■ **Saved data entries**
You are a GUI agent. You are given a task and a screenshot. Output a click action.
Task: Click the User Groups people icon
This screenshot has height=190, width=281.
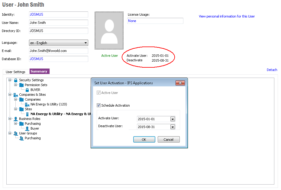(x=16, y=133)
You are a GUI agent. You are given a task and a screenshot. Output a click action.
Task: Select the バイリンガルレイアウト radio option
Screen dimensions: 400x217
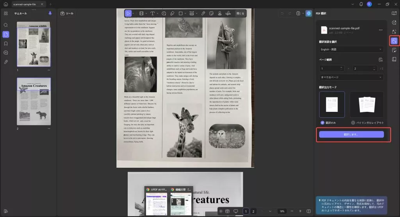coord(353,123)
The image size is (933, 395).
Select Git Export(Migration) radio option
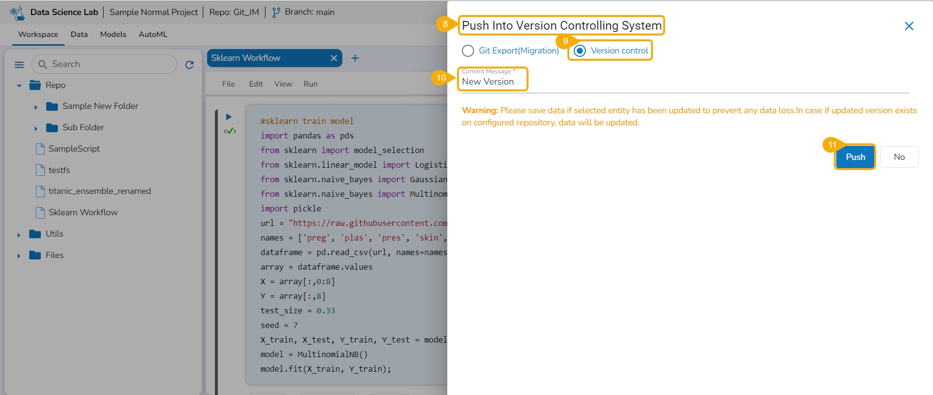pyautogui.click(x=468, y=51)
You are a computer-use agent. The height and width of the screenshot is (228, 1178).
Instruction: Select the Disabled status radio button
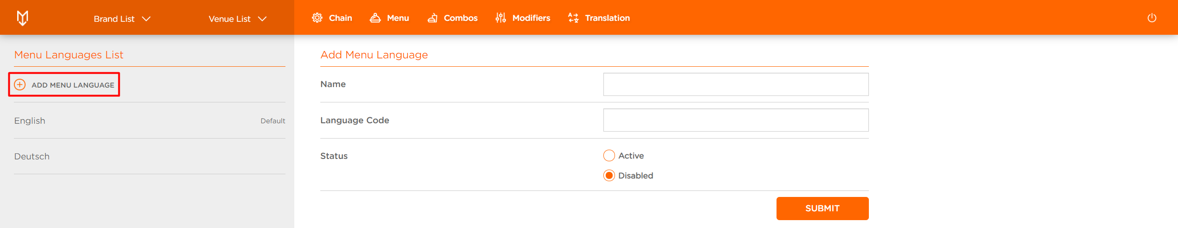tap(609, 176)
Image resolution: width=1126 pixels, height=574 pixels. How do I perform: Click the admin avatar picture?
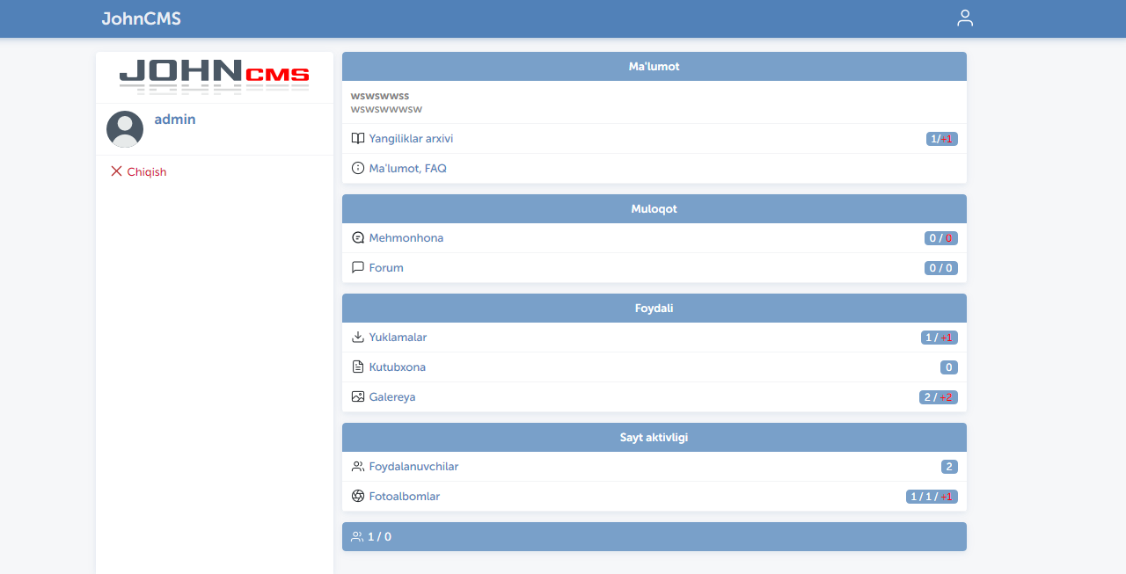click(125, 129)
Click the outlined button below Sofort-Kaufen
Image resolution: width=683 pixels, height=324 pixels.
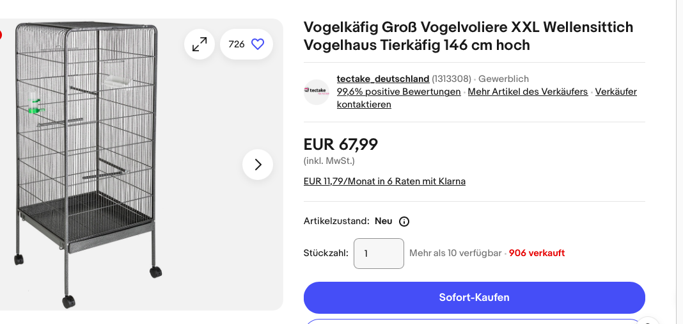click(x=475, y=322)
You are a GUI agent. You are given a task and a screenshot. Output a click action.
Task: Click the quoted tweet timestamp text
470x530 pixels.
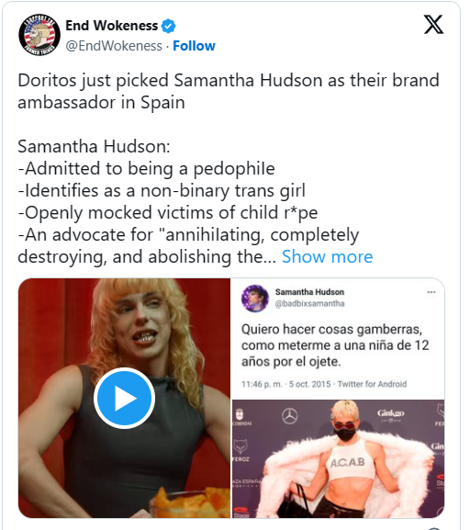click(x=324, y=384)
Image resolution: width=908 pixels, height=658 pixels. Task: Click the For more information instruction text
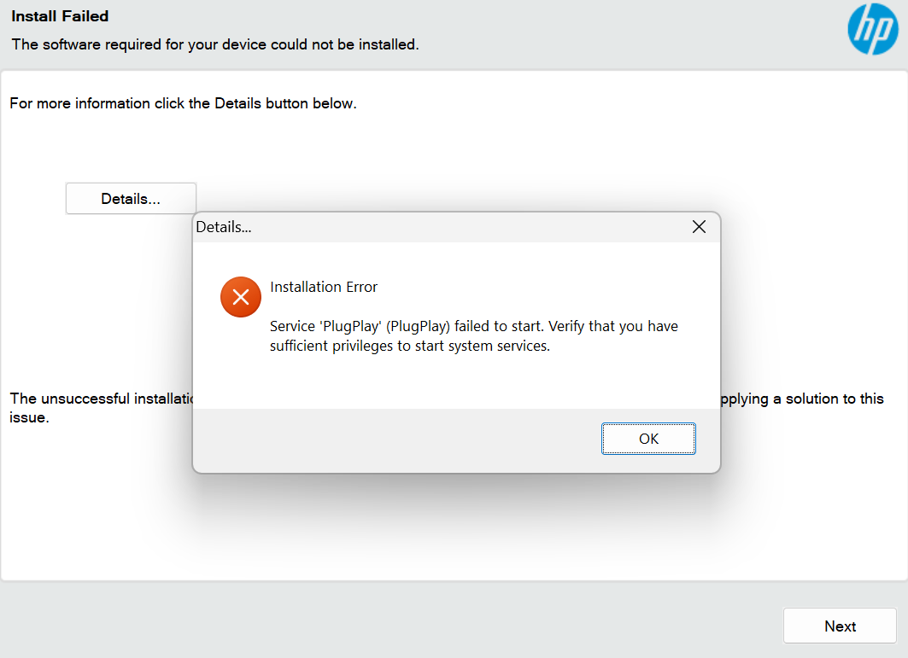183,102
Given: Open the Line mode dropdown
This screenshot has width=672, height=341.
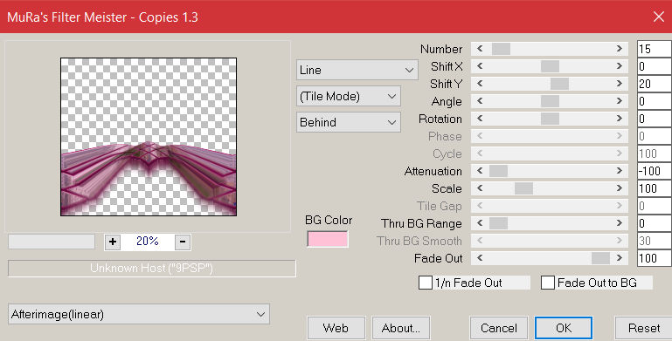Looking at the screenshot, I should coord(357,70).
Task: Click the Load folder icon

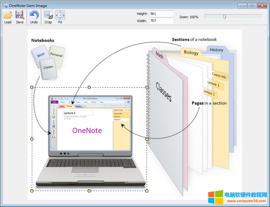Action: [x=8, y=15]
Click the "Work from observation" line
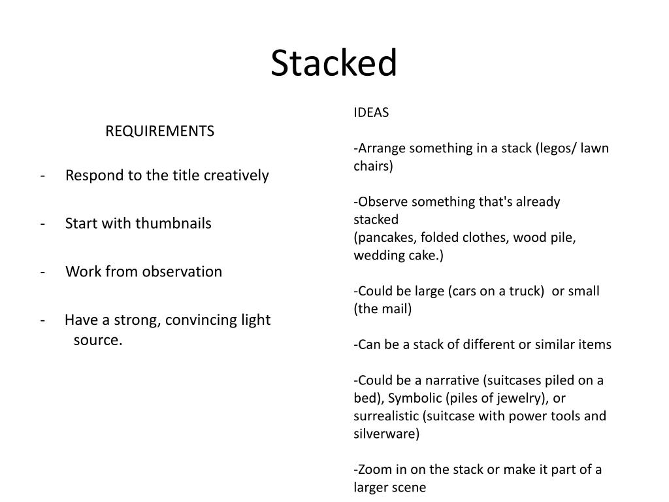Viewport: 669px width, 502px height. point(144,271)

■ **Work order**
Keep the pictures out of your answer, which should be the lines from the one with "This screenshot has width=672, height=341." through the final line of the data, copied exactly.

■ **The answer**
This screenshot has width=672, height=341.
Looking at the screenshot, I should coord(357,70).
Task: Click the Load folder icon

Action: [x=8, y=15]
Click the "Work from observation" line
Viewport: 669px width, 502px height. point(144,271)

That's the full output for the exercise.